# Fracino 7g basket/compatible baskets



## ChrisKnox (Mar 9, 2018)

Hi all- just wondering if anyone has links to baskets that are compatible for the Fracino Portafilter (have a Fracino Piccino).

Mainly interested in a new 7g basket, as just can't get on with the standard angled Fracino basket. Absolute mare trying to tamp down on I find. So if anyone knows any 7-9g flat bottomed baskets that would fit, would be great.

Chris


----------



## Mrboots2u (May 10, 2013)

Ditch the singles. Use a double basket.


----------



## ChrisKnox (Mar 9, 2018)

Yeah, I usually use the double basket with 18g, but on an evening when come home from work and just want a single shot (otherwise be buzzing all night lol) kind of a waste of beans grinding out 18g and then binning off the second espresso cups's worth.

Chris


----------



## Mrboots2u (May 10, 2013)

ChrisKnox said:


> Yeah, I usually use the double basket with 18g, but on an evening when come home from work and just want a single shot (otherwise be buzzing all night lol) kind of a waste of beans grinding out 18g and then binning off the second espresso cups's worth.

*Task to complete*
Carry on the forum thread about Fracino espresso baskets from the point where it stops. The material that comes next has nothing to do with the Fracino basket thread.

*Entries*
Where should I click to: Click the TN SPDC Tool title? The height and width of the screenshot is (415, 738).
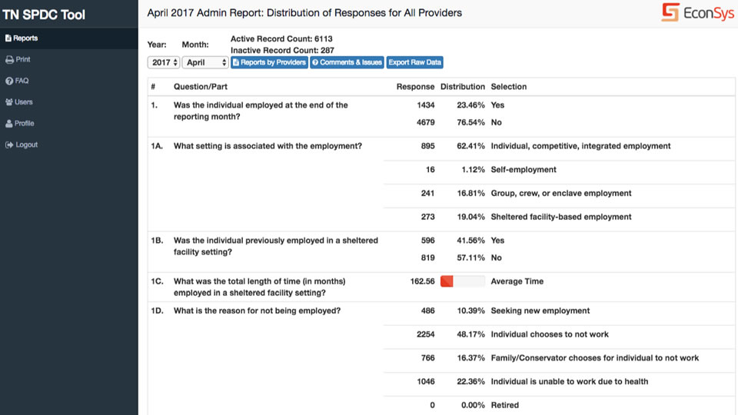(x=44, y=15)
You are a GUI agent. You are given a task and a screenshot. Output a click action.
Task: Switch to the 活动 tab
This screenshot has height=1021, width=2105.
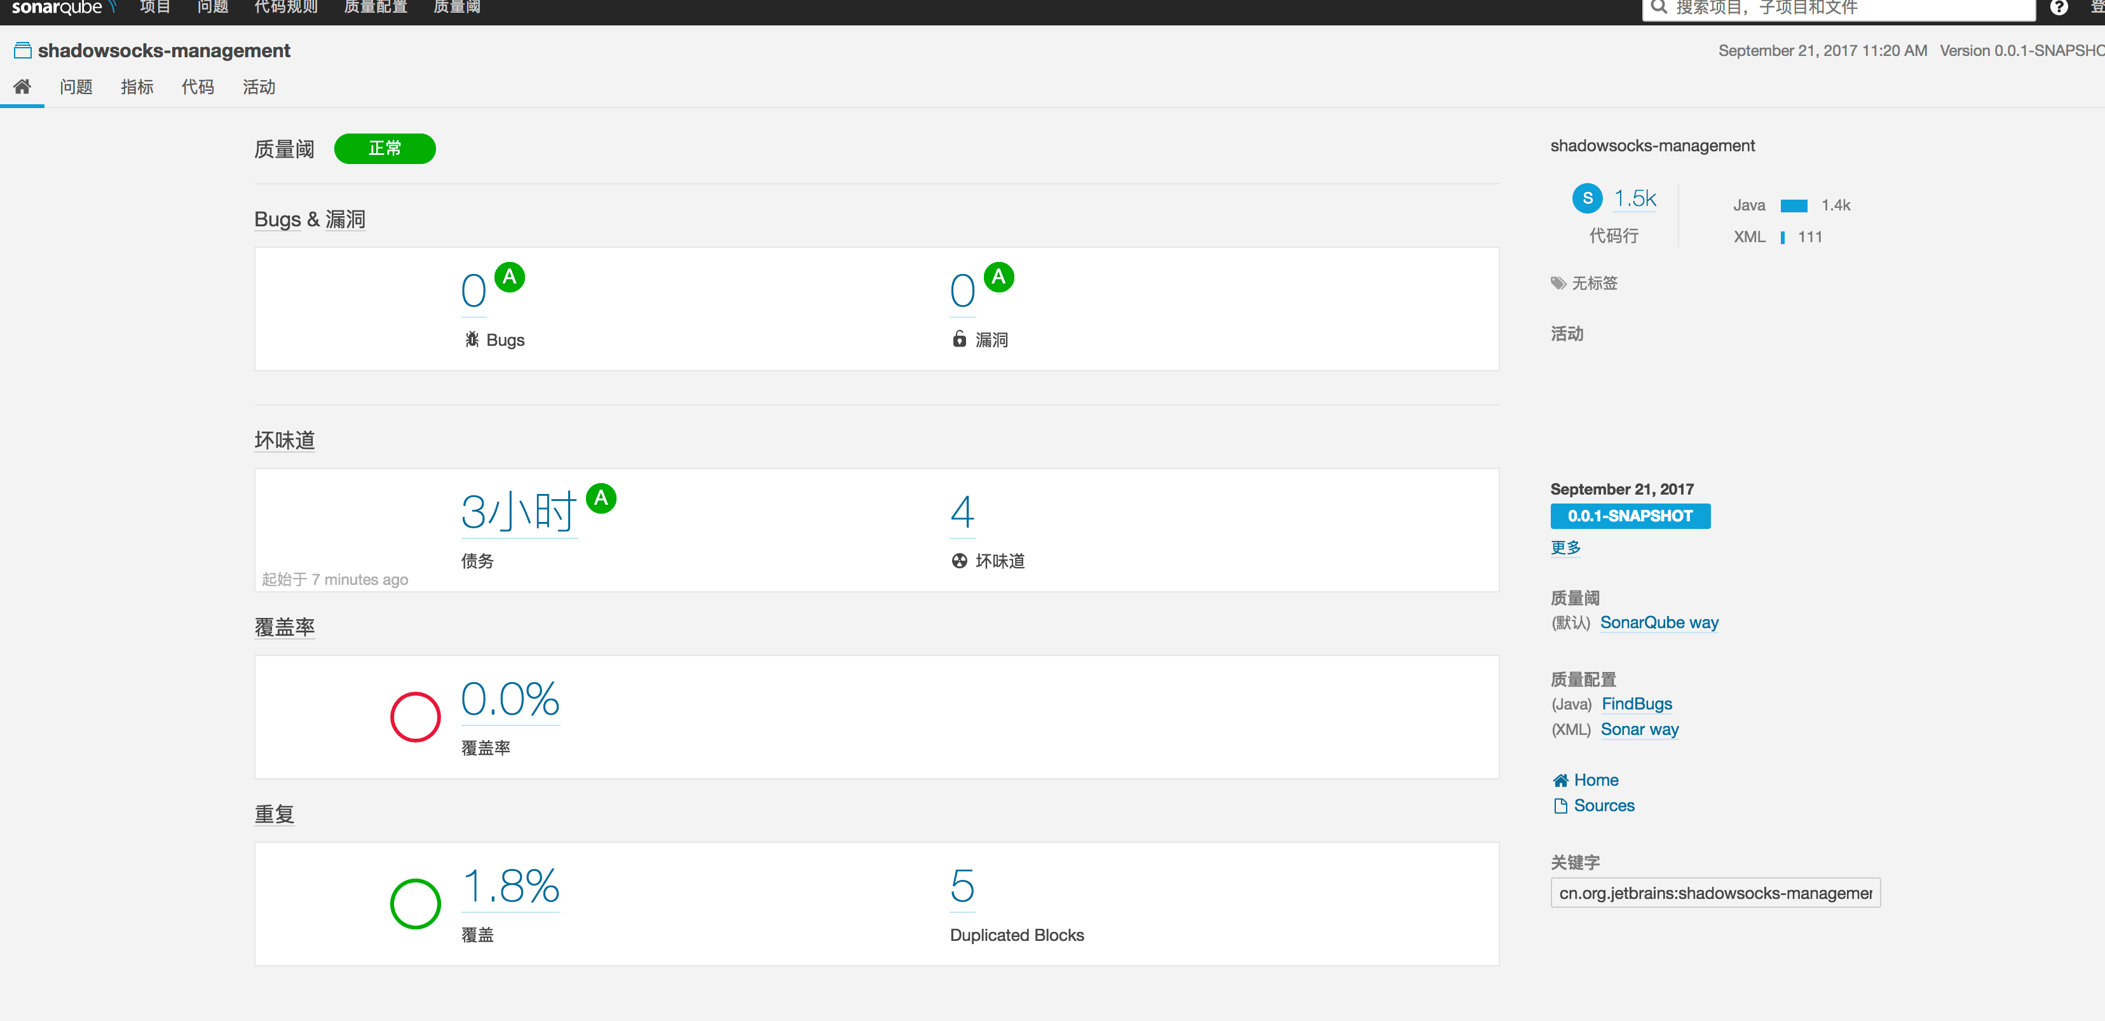tap(258, 87)
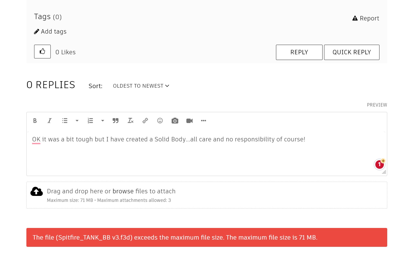Insert a numbered list

point(90,121)
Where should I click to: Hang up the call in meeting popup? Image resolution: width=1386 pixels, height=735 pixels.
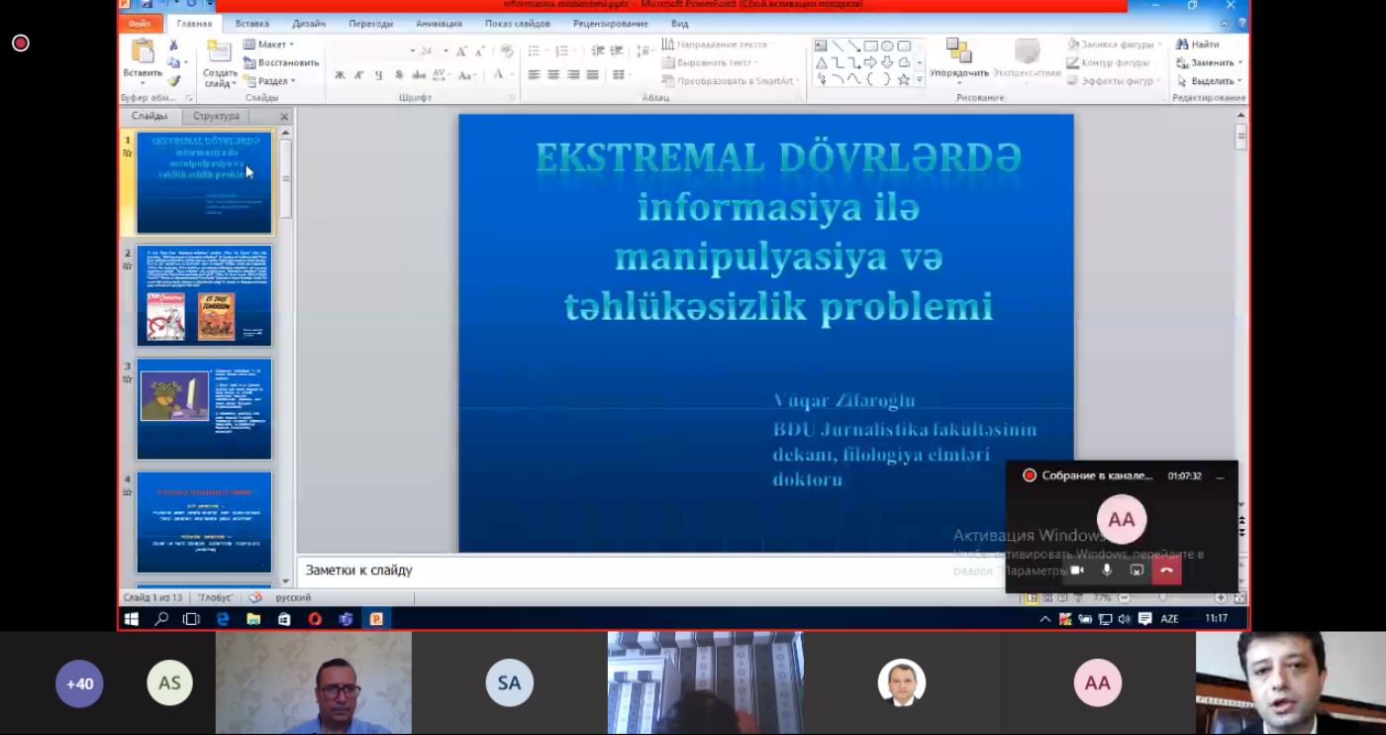click(x=1166, y=570)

*Answer below*
> 
> Chris


Try searching for the Lm single or the IMS single basket. But you will be dialing the grinder back and forth between the two baskets, bit of a pain.


----------



## ashcroc (Oct 28, 2016)

Assuming it has a 58mm portafilter an LM Strada single basket combined with a 41mm tamper should fit.

I have a MbK41mm tamper & LM strada basket (bought 2nd hand) which I'd reccommend if I could find the option on their website without the need to contact them. Even then his delivery times can be on the slow side.


----------



## ChrisKnox (Mar 9, 2018)

@Mrboots2u: what do you mean by dialling the grind back and forth? Usually just measure out beans on the go, be it 18g or 7g and stick into the Mignion each time. Sorry, i'm still pretyty noobish to all this stuff. Usually just alter grind based on beans I have or if coming out to quickly/slowly @ashcroc: this one? https://www.coffeehit.co.uk/la-marzocco-strada-basket-7g.html


----------



## ashcroc (Oct 28, 2016)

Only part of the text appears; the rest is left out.